昨年、「【比較試飲】大人気ブレッド&バターに対抗するシャルドネは?」という記事で紹介したように、今日本で一番売れているカリフォルニアワインの白はブレッド&バターです。樽がこってりと効いていて、バターの風味も濃厚なまさに「ブレッド&バター」な味わいです。

ブレッド&バターは2014年に設立された、まだ非常に若いワイナリーですが、オバマ大統領のランチミーティングで使われ、ニールセンの急成長企業に選ばれるなど米国でもすごい勢いで成長しています。

このヒットに触発されて、似たようなワインを造るところも増えてきました。

昨日、Twitterで知ったのがこのワイン。

モンダヴィよ、お前もか、という感じです。

1990年代にはこういったバタリーなシャルドネの全盛期だったわけですが、当時生まれた言葉が「Anything But Chardonnay」、略してABCです。こういったシャルドネに辟易したワインファンが「コテコテのシャルドネ以外のものを飲ませてくれ」ということで造った言葉です。
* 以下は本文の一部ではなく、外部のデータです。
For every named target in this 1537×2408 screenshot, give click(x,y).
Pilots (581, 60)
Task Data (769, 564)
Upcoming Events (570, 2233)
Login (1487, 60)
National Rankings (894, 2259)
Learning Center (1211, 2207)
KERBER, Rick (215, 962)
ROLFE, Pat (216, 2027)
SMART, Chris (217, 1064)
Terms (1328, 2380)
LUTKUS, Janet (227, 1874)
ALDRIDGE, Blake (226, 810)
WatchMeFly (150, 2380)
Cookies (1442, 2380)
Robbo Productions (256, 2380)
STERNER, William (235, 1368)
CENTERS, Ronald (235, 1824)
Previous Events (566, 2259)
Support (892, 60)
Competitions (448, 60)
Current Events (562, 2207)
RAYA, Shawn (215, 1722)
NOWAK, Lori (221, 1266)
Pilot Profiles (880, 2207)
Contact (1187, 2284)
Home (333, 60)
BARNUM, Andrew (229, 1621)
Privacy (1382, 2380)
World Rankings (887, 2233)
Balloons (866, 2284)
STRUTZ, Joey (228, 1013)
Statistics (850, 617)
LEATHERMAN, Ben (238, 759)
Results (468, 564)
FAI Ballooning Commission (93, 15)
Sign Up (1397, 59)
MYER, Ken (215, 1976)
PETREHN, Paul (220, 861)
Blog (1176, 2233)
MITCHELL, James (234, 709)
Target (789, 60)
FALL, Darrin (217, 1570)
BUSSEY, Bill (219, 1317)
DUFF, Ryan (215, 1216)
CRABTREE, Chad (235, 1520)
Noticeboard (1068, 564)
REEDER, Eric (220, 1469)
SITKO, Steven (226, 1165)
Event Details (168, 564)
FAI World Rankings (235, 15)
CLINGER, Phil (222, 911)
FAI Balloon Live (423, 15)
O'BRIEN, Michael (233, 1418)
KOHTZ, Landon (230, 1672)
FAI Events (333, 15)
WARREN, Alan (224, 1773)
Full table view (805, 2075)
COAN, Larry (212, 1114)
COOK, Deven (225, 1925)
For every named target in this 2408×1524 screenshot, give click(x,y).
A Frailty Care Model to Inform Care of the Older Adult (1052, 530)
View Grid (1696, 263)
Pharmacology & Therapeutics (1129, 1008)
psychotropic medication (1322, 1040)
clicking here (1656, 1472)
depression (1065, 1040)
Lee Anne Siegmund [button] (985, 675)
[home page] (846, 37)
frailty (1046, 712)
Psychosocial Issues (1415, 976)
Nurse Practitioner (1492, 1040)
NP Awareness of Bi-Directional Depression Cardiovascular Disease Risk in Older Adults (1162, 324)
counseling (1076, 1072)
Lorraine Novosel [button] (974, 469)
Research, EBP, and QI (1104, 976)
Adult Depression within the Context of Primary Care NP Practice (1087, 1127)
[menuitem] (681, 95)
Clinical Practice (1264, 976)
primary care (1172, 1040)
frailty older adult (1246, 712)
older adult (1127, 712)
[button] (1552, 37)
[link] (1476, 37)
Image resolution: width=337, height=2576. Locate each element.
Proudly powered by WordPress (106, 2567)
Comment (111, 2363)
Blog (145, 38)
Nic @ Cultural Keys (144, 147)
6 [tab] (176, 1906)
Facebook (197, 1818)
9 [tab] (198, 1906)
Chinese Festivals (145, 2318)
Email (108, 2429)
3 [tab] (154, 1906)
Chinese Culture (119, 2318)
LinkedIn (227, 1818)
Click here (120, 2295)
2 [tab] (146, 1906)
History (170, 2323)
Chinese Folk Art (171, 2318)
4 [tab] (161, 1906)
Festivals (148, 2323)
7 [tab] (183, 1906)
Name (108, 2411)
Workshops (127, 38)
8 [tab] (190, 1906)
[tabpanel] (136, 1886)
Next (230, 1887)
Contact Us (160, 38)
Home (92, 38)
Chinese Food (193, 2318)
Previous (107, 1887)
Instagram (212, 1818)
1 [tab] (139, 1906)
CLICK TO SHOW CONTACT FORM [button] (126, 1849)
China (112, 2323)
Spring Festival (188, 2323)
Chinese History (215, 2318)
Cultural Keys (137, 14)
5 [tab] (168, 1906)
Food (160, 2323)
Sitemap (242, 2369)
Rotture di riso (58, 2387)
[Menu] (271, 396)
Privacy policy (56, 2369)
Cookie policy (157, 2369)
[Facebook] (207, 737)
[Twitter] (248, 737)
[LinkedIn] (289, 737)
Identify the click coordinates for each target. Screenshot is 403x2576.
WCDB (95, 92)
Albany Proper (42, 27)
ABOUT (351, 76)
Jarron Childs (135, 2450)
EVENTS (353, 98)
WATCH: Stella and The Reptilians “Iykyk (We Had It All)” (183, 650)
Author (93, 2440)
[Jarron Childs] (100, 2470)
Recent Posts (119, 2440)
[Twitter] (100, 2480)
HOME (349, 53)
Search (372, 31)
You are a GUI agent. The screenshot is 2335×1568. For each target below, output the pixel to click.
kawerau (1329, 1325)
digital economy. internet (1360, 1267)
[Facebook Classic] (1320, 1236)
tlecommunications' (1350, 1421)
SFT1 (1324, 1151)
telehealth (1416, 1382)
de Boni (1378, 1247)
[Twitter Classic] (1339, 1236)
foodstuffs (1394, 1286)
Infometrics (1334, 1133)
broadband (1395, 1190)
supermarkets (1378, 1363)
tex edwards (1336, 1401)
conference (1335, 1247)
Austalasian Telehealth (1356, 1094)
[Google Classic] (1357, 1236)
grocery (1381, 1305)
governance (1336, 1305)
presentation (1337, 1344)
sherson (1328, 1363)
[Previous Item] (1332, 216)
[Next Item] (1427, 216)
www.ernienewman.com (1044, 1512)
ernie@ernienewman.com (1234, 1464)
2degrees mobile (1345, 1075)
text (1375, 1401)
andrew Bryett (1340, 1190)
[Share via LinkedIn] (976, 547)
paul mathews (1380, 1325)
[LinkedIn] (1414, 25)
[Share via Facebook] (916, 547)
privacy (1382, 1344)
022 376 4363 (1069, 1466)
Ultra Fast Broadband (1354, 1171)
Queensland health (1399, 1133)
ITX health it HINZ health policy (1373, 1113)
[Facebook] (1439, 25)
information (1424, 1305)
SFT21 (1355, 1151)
この20年間は、カリフォルニアのシャルドネは基本的にはエレガントな方向に向かっていっていっていて、近年では逆に樽のこってり効いたシャルドネの方が少ないのではないかという印象でした。昔のスタイルを残しているロンバウアーが、ある意味残存者利益のような形で人気を集めてはいましたが。

それがここにきてのバタリーシャルドネ人気。

誤解があるといけないのですが、バタリーなシャルドネを好む人を否定する気など全くありませんし、良くないワインだとも思っていません。ワインはあくまで嗜好品ですから、好きなものを好きな人が飲めばいいわけで。ただ、一度あれだけ否定されたものがまた人気になってくるという時代の巡りが面白いなあと思って見ています。ファッションのリバイバル人気みたいなものでしょうかね。

話はちょっとずれますが、ある人がワインについて「イノベーションのジレンマ」のことを書いていましたが、嗜好品についてはイノベーションのジレンマはあまり当たらないかなあとも思っています。

イノベーションのジレンマは、「これまでの製品より品質は少し落ちるけれども便利なものがでてきたときに、従来の製品のメーカーが新しいものを品質が落ちるということで否定し、その間にそちらの品質がどんどん上がって市場を席巻してしまう」というのが基本構図です。アナログレコードからCDへの変化とか、まさにその例の一つだったわけですが、音楽を聴くツールが嗜好品にまでいたったことで、今では逆にアナログレコードの方が売れるといったことがおきています。「写ルンです」の再ヒットみたいなものもそうですね。便利さや画質で言えばスマホのカメラの方が圧倒的に上なのに、面白さで売れる。

おそらくABCの時代はカリフォルニアワインがまだまだ発展途上で、栽培的にも醸造技術的にも試行錯誤も多かった、ということも多様性よりも分野の否定につながったということがあったのではないかと思います。

バタリーなシャルドネのヒットは、カリフォルニアワインの成熟が生んだ新たな姿なのかもしれません。